# What are some techniques for converting rankings to win probability?

Let's say I've developed a rating for a series of horses in a race and I want to convert those ratings to a win probability. What techniques/approaches can be used to do so?

Horse 1 - 67.6
Horse 2 - 56.3
Horse 3 - 78.3
etc.


I have sufficient data to test the system on unseen data... but just looking for a little kick-start to help me approach this the right way.

Thanks!

Conversion from rating to win probability is strictly connected to rating algorithm that produces ranking score.
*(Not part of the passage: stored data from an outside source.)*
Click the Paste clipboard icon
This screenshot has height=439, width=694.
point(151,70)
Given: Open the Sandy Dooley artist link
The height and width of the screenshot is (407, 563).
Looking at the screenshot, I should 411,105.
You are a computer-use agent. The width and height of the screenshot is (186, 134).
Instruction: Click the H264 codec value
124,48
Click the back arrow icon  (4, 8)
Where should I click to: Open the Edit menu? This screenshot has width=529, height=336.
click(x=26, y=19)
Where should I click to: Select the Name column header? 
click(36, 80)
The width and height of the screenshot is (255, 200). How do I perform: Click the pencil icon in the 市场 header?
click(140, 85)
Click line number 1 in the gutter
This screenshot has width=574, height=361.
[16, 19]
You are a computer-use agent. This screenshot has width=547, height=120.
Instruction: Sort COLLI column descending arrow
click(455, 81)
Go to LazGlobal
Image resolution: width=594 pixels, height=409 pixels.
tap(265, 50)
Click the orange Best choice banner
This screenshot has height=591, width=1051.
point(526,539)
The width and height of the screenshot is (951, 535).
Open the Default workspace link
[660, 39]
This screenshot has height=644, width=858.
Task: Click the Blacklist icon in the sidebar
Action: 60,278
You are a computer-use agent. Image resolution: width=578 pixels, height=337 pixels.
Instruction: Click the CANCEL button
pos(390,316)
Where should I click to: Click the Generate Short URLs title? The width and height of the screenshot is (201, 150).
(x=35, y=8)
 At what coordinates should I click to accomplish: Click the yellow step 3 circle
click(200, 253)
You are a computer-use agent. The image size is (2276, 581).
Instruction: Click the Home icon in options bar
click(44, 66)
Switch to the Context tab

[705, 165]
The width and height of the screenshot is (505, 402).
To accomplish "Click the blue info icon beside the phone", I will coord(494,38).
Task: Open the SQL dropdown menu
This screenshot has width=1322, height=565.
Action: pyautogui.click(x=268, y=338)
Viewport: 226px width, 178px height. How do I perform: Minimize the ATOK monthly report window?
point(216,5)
For example, in most known Elo system (that works for chess or other one-on-one games/sports), if Player A has a rating of $R_A$ and Player B a rating of $R_B$, the formula for the expected score (i.e. probability of winning) of Player A is

$E_A = \frac 1 {1 + 10^{(R_B - R_A)/400}}$.

Similarly the expected score for Player B is

$E_B = \frac 1 {1 + 10^{(R_A - R_B)/400}}$.

This could also be expressed by

$E_A = \frac{Q_A}{Q_A + Q_B}$ and $E_B = \frac{Q_B}{Q_A + Q_B}$, where $Q_A = 10^{R_A/400}$ and $Q_B = 10^{R_B/400}$.

For a match played by players A and B, where $R_A=1613$ and $R_B=1477$, for example, it leads to $E_A = 0.686$ (and so $E_B = 0.314$).

Obviously, that formula doesn't work in a different rating structure for the same kind of game, saying for example that you get two point after a win, and lose one point after a loss, but even a minor change in same Elo structure (e.g. denominator) drives to different winning probability calculation.